There is literally a tag for almost any location these days across any app on your phone. Done correctly, you can pay homage to the area if it is a bucket list hunt, say the Chesapeake Bay or Missouri River. If you make it to Canada or the Prairie Pothole Region, you can actually tag the “PPR” or more broadly a Province. Select a big enough geographic area where you won’t ‘blow it up’. Even if you think tagging the nearby small town or the WMA is safe enough, chances are it isn’t. It might even make a few of the locals upset and odds are you might see a few more trucks in the parking lot or boats on the river the next time you visit.

You can be tongue-in-cheek with these and have a little descriptive fun at the same time.
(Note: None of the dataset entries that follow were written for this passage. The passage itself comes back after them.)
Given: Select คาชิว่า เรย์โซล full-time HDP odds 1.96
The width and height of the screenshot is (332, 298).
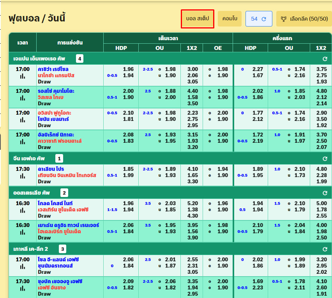Looking at the screenshot, I should pos(128,69).
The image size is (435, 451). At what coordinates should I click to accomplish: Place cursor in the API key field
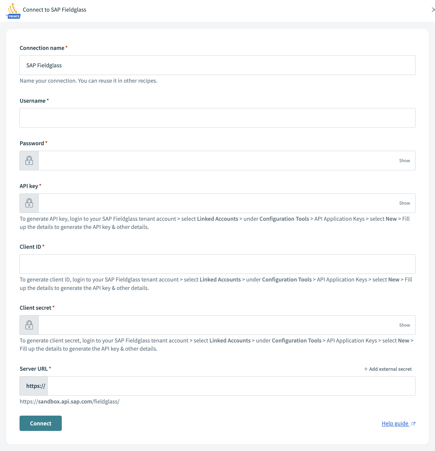pos(216,203)
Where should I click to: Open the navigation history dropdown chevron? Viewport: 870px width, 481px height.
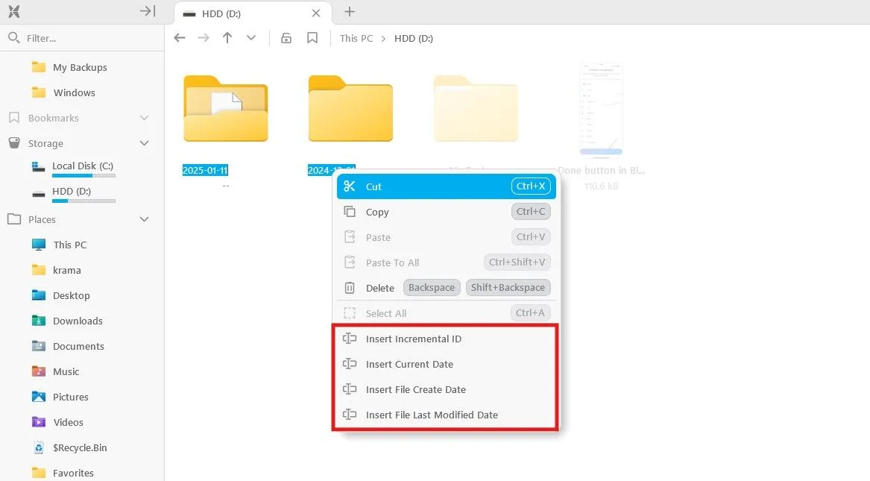(x=251, y=38)
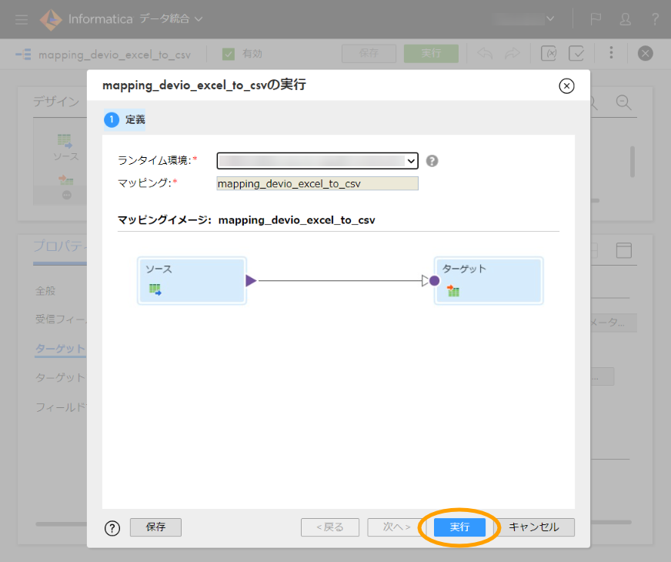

Get a great feed on a soybean field? Tag the “Field of Dreams” even though you may be a thousand miles away. However, a tag might not be the only method to give it away to those that search where your hotspot is.

Call The Shot

Think about how you frame your photo. No, I’m not talking about a nice barn wood frame for that pile picture. Scan the horizon to see if there is a telling landmark or feature in the background. That old saying, ‘a picture is worth a thousand words’ rings true if there is a recognizable tree line. If there is a water tower in the background, the discerning eye can figure out whose field you were hunting in. When you go to knock on the door for permission next time you scout, it might be locked down already by someone else. Even virtually, loose lips sink ships. You don’t need to go so far as to photoshop your backgrounds on Mars but a little discretion doesn’t hurt.

@badfishchesapeake

Be Considerate

In addition to appropriate blind etiquette, if you are invited on a hunt without taking the above into consideration when you share videos or photos you are impacting more than your chance to hunt with that group again. On a guided hunt some years ago the guide asked us in the group not to tag the area of where we hunted if we were posting pictures. This is an unfortunate but understandable measure of today. Guides need your discretion to help preserve landowner relationships they have cultivated or to even protect their own property.

This is less about, “don’t tag” or “don’t take photos”, but more on keeping the thrill of adventure. Have fun and be respectful of the area, the resource, and the time others and even yourself have worked to get access. Do-It-Yourself travelers [good for you to see new territory] or those with less experience hunting, when not having the best of intentions, can use this information to blow out roosts and ruin an area for others. So if invited along, be respectful of the relationships and areas that others have developed. If not, do your own scouting and research. Few things are more rewarding than discovering that traffic X or feed on your own.